## Problem requirements
Answer these about the North Shore crossing article:
(a) Which engineering firm prepared the first part of the technical feasibility study?
(b) Which three bodies gave their buy-in to that study?
(c) Which listed option uses a new bridge crossing rather than a tunnel?

## Extract provided
March 3, 2020

Province Ponies Up with Proposed New North Shore Crossing Alternatives

Feasability-study-WEBWe half expected Gordon Price to drop everything and rush back to Vancouver to comment on the exciting announcement from the Province regarding six potential routes for a new rapid transit link joining the North Shore with downtown Vancouver.

As Simon Little with Global News writes the first part of a technical feasibility study has been prepared by Mott MacDonald Ltd. engineering  with the buy-in of the City of North Vancouver, the City of Vancouver and TransLink.

Here’s the good part~this first study examined how to connect the North Shore area with the rest of Metro Vancouver’s transit grid.  The options are:

  1. downtown Vancouver to Lonsdale via First Narrows (tunnel crossing)
  2. downtown Vancouver to Lonsdale via Brockton Point (tunnel crossing)
  3. downtown Vancouver to West Vancouver via Lonsdale (tunnel crossing)
  4. downtown Vancouver to Lonsdale via Second Narrows (new bridge crossing)

## Entries provided
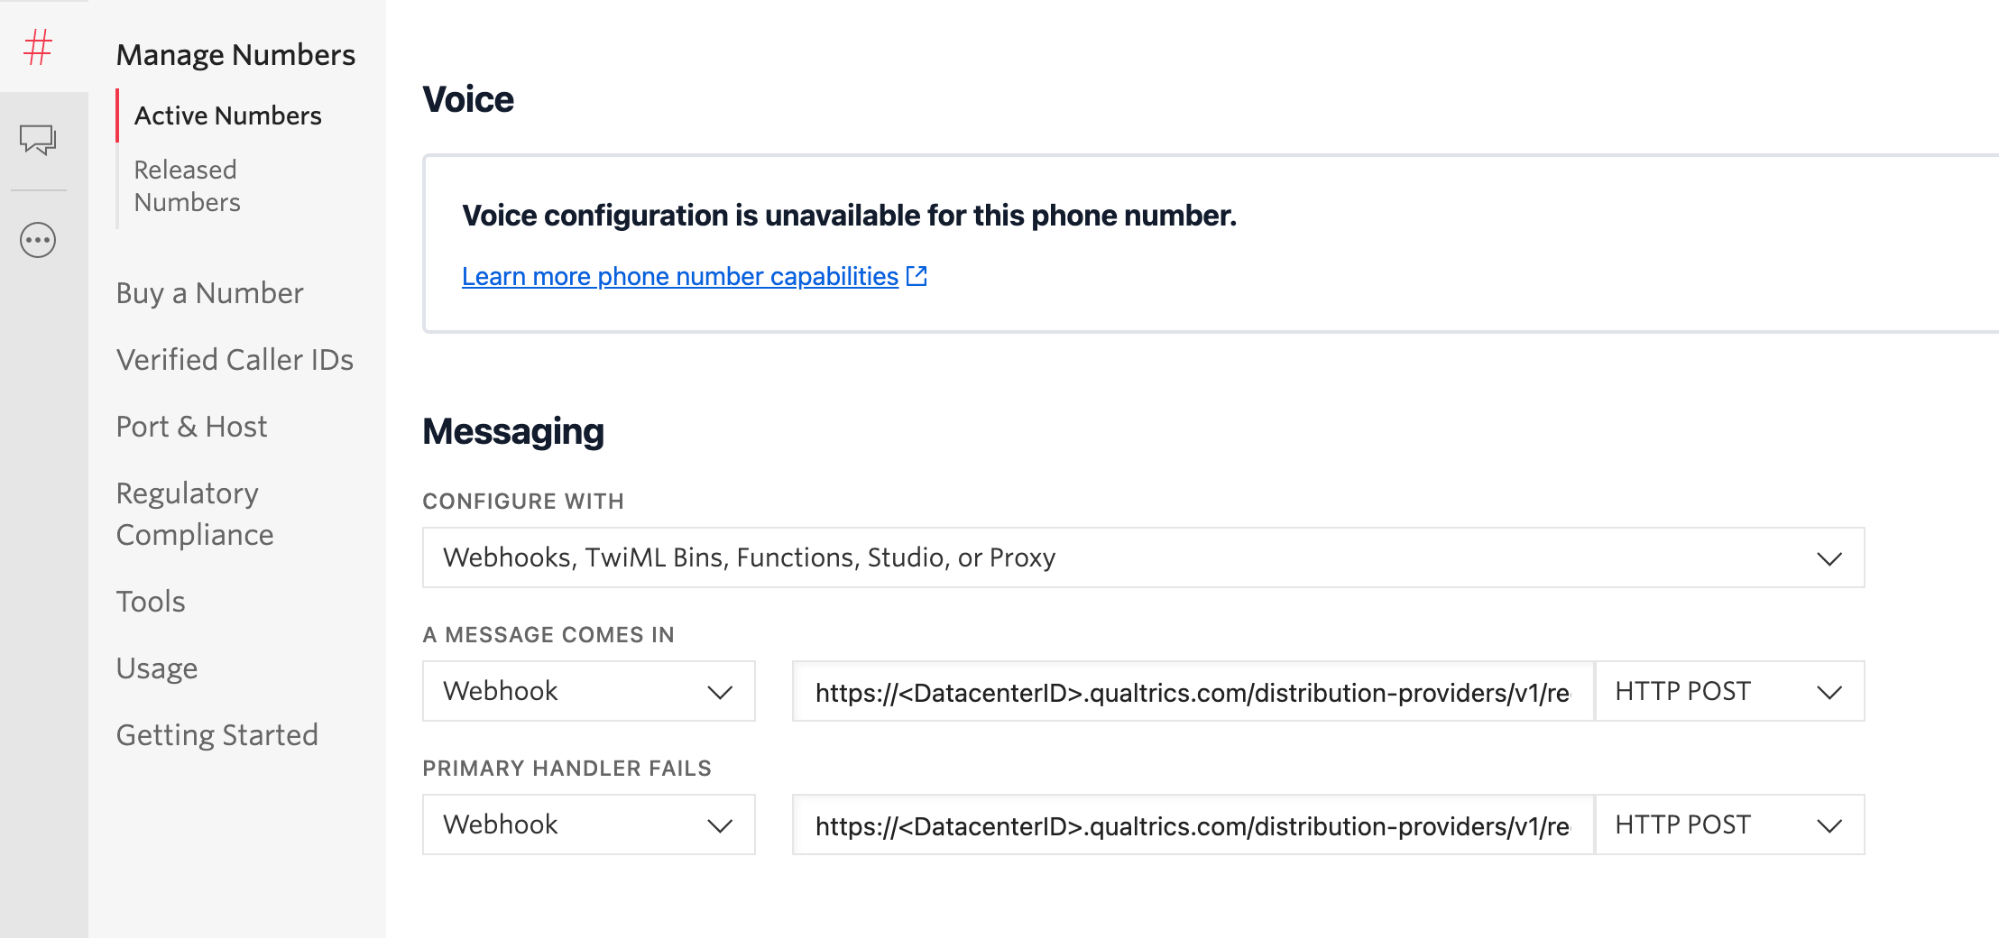Switch to Released Numbers
The width and height of the screenshot is (1999, 939).
coord(186,185)
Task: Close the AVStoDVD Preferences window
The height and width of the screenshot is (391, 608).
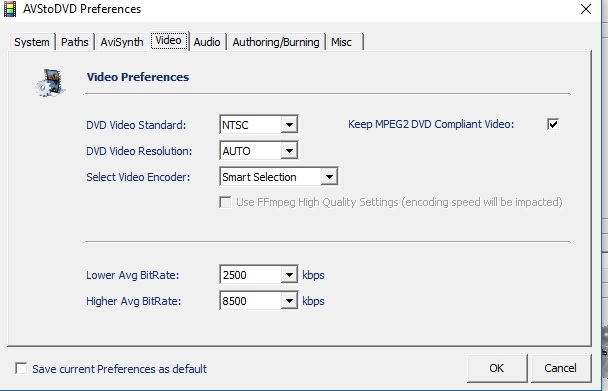Action: coord(586,9)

## Task response
(a) Mott MacDonald Ltd.
(b) The City of North Vancouver, the City of Vancouver and TransLink.
(c) Downtown Vancouver to Lonsdale via Second Narrows.